Exercise aim. The records below must be returned exactly, with every picture left out.

Data supplied.

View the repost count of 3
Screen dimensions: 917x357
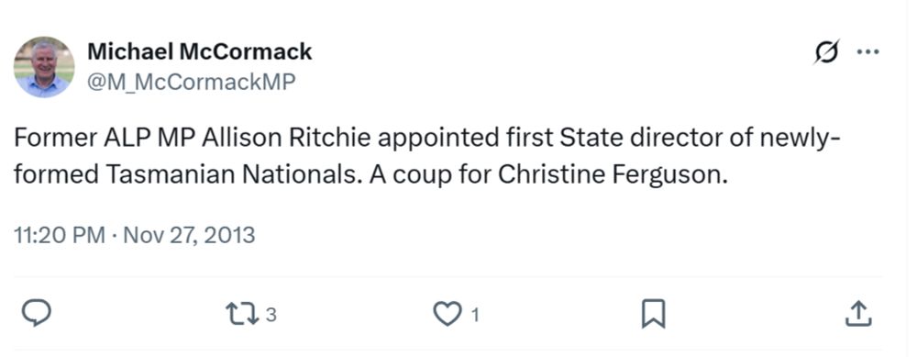pos(271,316)
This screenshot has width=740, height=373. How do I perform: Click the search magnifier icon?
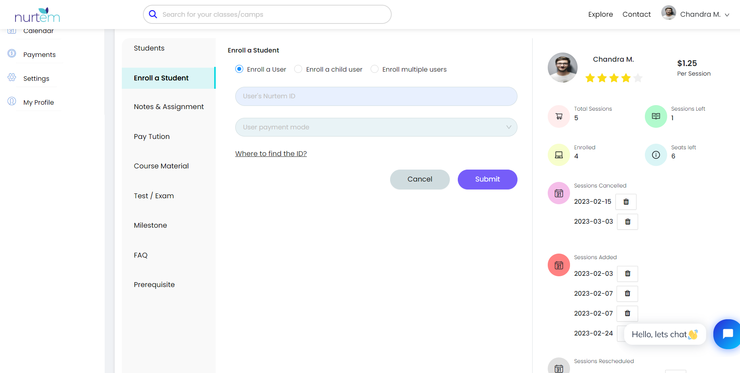click(x=153, y=14)
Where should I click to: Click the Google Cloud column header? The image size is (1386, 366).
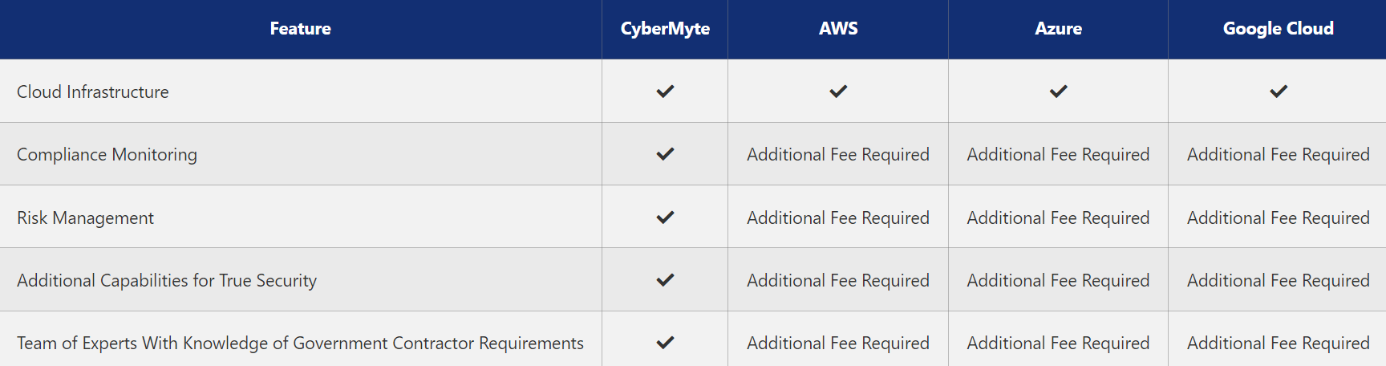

Exercise solution.
View the repost count of 3
Screen dimensions: 917x357
pos(271,316)
This screenshot has width=740, height=373. How do I perform: Click the search magnifier icon?
click(x=153, y=14)
Where should I click to: Click the Google Cloud column header? The image size is (1386, 366).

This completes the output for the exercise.